= Robert O. Harris (lawyer) =

American labor lawyer (1929–2007)

Robert O. Harris (November 11, 1929 – October 1, 2007) was an American labor lawyer who served as Chairman of the National Mediation Board and ombudsman of the International Monetary Fund.

== Biography ==
Harris was born in New York City. He graduated from Columbia College in 1951, and received a LL.B. from Yale Law School in 1954.

He served in the army in the 1950s and worked in the general counsel's office for the Department of Health, Education and Welfare from 1957 to 1959 and in the solicitor's office at the Department of Labor from 1959 to 1961.

In 1961, he received a LL.M. degree from Georgetown University Law Center.

From 1961 to 1967, he was assistant to the chairman of the National Labor Relations Board. He then worked in the United States Senate for the next 11 years, serving as counsel to the U.S. Senate Labor Subcommittee from 1967 to 1969, and from 1969 to 1971 staff director and counsel to the Senate Committee on Labor and Public Welfare.

From 1971 to 1976, he was staff director and counsel for the Democratic majority on the Senate's District of Columbia Committee and played a key role in the passing the District of Columbia Home Rule Act. Harris also served as an alternate member of the National Capital Planning Commission.

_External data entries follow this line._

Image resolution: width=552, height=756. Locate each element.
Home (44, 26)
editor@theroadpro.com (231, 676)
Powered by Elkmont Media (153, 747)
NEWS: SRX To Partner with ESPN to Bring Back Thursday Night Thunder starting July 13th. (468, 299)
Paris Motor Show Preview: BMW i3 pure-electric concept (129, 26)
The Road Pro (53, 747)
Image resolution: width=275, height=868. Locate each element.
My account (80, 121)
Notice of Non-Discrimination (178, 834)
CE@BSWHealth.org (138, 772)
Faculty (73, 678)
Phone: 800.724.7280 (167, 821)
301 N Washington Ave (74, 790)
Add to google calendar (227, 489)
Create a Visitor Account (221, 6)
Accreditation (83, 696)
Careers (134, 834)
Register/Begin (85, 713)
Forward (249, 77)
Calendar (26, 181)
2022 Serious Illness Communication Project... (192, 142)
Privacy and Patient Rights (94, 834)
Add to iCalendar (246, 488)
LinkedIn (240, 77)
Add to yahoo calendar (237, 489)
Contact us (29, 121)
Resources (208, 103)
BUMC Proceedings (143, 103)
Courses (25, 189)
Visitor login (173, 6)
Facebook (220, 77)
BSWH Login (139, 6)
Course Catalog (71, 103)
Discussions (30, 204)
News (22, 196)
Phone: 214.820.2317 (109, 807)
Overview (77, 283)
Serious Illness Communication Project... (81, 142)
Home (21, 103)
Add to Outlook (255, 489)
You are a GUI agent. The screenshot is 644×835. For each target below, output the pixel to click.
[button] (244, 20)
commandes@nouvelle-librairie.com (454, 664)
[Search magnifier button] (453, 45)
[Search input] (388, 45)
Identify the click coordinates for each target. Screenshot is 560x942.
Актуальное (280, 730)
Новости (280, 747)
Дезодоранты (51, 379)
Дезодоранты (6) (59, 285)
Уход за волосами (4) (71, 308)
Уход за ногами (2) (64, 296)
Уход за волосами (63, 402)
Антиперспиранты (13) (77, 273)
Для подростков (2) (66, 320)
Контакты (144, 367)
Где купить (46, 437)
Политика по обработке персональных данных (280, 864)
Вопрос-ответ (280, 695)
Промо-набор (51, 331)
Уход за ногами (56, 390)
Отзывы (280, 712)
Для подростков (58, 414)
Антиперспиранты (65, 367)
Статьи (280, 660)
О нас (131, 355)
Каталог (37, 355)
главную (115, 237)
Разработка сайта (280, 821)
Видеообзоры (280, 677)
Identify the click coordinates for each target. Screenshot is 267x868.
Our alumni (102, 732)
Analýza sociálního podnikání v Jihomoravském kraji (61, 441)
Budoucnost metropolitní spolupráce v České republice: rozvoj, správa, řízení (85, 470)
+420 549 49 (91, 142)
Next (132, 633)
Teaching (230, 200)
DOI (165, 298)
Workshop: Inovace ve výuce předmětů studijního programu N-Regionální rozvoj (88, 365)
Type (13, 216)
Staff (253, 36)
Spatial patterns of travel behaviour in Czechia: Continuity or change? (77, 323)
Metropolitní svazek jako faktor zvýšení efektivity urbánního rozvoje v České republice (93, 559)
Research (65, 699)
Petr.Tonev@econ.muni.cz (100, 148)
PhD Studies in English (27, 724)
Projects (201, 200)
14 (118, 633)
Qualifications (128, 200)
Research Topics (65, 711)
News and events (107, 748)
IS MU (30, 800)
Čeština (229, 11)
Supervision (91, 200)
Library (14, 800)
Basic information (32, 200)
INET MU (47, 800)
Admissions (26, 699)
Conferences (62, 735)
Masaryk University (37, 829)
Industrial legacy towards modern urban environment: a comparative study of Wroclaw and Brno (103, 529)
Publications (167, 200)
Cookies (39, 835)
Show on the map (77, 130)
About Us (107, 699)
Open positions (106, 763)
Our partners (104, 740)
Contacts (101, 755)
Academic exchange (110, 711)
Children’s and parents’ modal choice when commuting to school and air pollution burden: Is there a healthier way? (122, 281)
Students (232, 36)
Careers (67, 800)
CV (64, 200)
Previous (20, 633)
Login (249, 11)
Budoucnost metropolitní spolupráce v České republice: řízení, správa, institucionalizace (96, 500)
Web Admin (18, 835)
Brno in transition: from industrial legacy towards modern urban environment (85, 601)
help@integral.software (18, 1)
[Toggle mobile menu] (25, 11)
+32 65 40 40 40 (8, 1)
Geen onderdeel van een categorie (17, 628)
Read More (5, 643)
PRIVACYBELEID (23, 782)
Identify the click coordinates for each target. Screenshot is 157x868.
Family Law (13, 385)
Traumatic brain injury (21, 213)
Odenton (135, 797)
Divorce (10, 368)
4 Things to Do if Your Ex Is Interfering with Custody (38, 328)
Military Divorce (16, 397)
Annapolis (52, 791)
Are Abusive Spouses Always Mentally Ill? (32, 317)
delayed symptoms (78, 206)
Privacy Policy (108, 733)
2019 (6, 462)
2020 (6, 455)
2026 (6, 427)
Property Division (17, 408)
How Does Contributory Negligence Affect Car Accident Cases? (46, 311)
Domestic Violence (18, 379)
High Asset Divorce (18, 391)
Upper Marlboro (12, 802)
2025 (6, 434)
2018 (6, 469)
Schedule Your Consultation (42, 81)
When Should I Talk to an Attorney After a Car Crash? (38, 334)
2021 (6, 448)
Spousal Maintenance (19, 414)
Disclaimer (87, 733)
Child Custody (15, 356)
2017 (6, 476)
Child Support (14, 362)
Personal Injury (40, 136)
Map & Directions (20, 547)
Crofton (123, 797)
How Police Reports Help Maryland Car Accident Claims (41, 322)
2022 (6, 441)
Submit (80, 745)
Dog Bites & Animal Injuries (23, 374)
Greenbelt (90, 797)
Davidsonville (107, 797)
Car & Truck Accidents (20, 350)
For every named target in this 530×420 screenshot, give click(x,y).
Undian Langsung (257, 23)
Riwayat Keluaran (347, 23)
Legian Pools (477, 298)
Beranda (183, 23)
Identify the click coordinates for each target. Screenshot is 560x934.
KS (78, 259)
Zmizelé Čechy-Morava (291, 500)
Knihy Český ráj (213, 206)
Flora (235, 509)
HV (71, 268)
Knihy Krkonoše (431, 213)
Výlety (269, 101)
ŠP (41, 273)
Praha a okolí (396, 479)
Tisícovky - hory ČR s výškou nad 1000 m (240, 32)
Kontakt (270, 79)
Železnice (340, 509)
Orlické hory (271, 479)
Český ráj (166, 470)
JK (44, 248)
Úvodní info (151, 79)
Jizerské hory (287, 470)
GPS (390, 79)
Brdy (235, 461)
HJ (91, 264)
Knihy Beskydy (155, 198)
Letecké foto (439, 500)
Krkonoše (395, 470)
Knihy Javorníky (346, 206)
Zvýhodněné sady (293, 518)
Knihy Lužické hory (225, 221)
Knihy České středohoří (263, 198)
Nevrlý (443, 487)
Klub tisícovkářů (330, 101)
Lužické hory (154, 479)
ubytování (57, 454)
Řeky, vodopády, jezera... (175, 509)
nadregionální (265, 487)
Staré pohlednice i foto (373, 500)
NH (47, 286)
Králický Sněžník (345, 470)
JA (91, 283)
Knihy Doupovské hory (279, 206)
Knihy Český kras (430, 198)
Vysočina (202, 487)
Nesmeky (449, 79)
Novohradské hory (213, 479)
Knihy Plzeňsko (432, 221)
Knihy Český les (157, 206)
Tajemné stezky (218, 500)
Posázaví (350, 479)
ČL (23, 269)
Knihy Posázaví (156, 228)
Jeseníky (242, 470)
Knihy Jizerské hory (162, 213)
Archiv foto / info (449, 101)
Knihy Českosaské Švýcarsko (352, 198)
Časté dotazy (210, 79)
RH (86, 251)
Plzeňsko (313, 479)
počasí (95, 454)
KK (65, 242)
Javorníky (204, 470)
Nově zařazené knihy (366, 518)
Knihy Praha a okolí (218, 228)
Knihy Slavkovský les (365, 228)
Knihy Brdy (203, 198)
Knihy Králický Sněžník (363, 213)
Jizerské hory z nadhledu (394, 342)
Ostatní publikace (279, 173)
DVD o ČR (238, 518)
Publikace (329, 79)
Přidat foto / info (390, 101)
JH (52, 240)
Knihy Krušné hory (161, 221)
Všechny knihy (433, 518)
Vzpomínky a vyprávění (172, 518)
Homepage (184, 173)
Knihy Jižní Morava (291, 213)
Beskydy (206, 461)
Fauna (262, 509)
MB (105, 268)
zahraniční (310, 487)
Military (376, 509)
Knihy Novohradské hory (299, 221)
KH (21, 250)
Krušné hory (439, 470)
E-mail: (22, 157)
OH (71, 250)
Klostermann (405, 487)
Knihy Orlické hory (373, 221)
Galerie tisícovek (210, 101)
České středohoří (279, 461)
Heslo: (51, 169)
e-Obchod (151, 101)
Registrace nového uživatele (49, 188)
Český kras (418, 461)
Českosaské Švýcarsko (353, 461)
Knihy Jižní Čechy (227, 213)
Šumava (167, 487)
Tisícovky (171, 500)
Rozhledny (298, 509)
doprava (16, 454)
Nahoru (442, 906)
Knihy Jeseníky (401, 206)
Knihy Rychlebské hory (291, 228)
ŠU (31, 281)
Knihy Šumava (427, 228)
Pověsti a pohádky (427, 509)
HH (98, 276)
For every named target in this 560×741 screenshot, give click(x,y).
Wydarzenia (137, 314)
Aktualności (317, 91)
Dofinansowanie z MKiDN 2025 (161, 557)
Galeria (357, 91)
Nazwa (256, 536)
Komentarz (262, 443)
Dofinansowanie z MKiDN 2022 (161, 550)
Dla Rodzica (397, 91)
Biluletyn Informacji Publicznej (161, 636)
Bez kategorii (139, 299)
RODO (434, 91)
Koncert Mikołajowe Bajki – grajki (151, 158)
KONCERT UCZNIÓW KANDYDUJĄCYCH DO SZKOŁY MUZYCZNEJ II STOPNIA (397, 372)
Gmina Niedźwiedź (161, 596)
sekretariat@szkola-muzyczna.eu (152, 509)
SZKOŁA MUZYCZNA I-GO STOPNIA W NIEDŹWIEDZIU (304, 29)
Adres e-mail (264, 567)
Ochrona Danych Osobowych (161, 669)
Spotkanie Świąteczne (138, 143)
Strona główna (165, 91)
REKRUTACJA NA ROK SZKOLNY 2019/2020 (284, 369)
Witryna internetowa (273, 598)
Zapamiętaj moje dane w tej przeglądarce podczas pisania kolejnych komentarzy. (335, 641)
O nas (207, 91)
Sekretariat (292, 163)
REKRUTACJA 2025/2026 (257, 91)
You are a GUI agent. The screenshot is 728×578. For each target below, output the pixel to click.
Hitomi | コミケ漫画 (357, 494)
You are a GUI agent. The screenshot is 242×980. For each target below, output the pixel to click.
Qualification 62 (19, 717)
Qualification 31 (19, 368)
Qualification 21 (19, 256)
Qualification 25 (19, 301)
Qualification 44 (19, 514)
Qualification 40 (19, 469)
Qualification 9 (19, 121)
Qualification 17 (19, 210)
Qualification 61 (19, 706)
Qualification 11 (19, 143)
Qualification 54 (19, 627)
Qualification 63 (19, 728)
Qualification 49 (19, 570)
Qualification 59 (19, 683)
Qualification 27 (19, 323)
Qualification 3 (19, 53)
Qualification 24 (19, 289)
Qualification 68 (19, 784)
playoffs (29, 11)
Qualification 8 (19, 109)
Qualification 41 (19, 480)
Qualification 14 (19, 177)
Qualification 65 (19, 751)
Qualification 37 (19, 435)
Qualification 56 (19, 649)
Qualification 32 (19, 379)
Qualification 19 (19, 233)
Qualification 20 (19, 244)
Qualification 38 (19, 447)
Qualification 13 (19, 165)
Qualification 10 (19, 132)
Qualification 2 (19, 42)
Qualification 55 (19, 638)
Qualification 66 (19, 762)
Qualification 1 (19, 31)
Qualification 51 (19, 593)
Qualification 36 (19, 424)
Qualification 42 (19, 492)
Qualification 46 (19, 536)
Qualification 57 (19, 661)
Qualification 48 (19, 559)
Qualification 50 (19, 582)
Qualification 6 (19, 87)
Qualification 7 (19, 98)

On July 20, 1977, President Jimmy Carter named Harris to the National Mediation Board, which governs labor relations in the railroad and airline fields. He twice served as chairman from 1979 to 1980 and from 1982 to 1983 and was reappointed to the board by Presidents Jimmy Carter and Ronald Reagan, serving until 1984.

Harris was the International Monetary Fund's ombudsman from 1984 until 1989, then worked as an arbitrator and mediator in the airline industry.

In the presidencies of Ronald Reagan and Bill Clinton, Harris served on various presidential emergency boards, which convene when labor disputes threaten to interrupt interstate commerce.

Harris served as a trustee of the National Cathedral School and lived in Washington, D.C. until 1994, when he moved to Chevy Chase, Maryland. He died of pancreatic cancer Oct. 1, 2007 at Georgetown University Hospital.